Purdue CS graduate student secures X-Force Fellowship
Raymond Muller, graduate student and security researcher
The 2023 NSIN X-Force Fellowship is a summer internship program that provides students a chance to serve their country by solving real-world national security problems in collaboration with the U.S. military.
Raymond Muller, a Purdue CS graduate student, has been awarded an X-Force Fellowship through the National Security Innovation Network (NSIN).
The 2023 NSIN X-Force Fellowship launched on June 5th with undergraduate and graduate students spending the summer embedded with operational military commands. These X-Force Fellows will use technical and entrepreneurial skills to deliver rapid, early-stage prototypes that help solve military mission partner problems.
As an X-Force Fellow, Muller will have the opportunity to work on a mission-focused real-world project.
“I hope to build long-lasting connections within the Department of Defense in order to fuel future research that helps to improve the nation’s capabilities,” said Muller.
As the DoD is innovating new ways to compete with private industry to attract top talent into its workforce, the X-Force Fellowship offers students an opportunity to work with the military and experience jobs in the defense innovation sector before they graduate. By building relationships between students and service members over the summer, the DoD receives ideas and solutions created in the fellowship from the nation’s greatest asset: highly talented undergraduate and graduate students.
“The work of computer scientists can contribute to and influence various industries, but national security prioritizes vital, yet often neglected issues, that are exclusive to such roles,” said Muller.

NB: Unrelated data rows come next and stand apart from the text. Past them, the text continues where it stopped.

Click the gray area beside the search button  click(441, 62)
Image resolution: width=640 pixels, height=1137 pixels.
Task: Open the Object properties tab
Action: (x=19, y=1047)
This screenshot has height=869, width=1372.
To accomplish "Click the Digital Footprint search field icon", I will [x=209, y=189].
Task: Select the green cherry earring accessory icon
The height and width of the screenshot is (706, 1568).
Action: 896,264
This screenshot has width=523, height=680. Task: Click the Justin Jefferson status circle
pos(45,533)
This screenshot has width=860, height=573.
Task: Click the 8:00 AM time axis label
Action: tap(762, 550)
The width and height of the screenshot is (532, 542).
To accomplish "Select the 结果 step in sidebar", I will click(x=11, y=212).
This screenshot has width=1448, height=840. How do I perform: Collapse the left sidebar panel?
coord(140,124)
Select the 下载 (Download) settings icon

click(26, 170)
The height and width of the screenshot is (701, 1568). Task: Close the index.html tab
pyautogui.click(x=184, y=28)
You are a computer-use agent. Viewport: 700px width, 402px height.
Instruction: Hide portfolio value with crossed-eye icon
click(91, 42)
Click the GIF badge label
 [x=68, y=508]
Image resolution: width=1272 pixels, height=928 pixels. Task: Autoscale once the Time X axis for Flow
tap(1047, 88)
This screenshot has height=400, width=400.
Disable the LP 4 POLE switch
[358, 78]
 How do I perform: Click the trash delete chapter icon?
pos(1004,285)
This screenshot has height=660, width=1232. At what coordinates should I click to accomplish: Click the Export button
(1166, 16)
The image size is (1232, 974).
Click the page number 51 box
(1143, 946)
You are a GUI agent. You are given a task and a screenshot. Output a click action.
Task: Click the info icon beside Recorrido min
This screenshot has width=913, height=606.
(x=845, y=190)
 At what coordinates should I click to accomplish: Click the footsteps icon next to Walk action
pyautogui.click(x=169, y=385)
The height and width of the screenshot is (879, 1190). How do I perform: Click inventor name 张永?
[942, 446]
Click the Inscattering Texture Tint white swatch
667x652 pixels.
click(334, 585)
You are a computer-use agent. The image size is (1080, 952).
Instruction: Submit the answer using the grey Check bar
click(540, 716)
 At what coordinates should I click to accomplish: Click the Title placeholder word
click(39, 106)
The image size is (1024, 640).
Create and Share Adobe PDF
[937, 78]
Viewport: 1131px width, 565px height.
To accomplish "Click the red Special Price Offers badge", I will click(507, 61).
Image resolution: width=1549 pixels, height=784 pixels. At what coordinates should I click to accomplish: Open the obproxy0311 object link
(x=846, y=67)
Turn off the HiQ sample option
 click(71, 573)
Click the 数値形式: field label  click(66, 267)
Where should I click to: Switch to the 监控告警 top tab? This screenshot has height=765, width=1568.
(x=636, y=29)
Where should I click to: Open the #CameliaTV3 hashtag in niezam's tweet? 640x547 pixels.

NSIN X-Force Fellows will support Department of Defense (DoD) mission partners across all branches of service by applying diverse skill sets to challenging, real-time national security projects. Each week, students meet with their military partners to identify pain points and better understand how to create feasible solutions for the DoD. Students will also attend a weekly speaker series where they will hear from professionals with experience in the public and private sector supporting the National Security Innovation Base.
“Working on real-world national security problems is uniquely fulfilling. There are extensive benefits of the work, even if not made public, which contribute significantly to ensuring people's safety."
- Raymond Muller
“Working on real-world national security problems is uniquely fulfilling,” said Muller. He added, “There are extensive benefits of the work, even if not made public, which contribute significantly to ensuring people's safety.”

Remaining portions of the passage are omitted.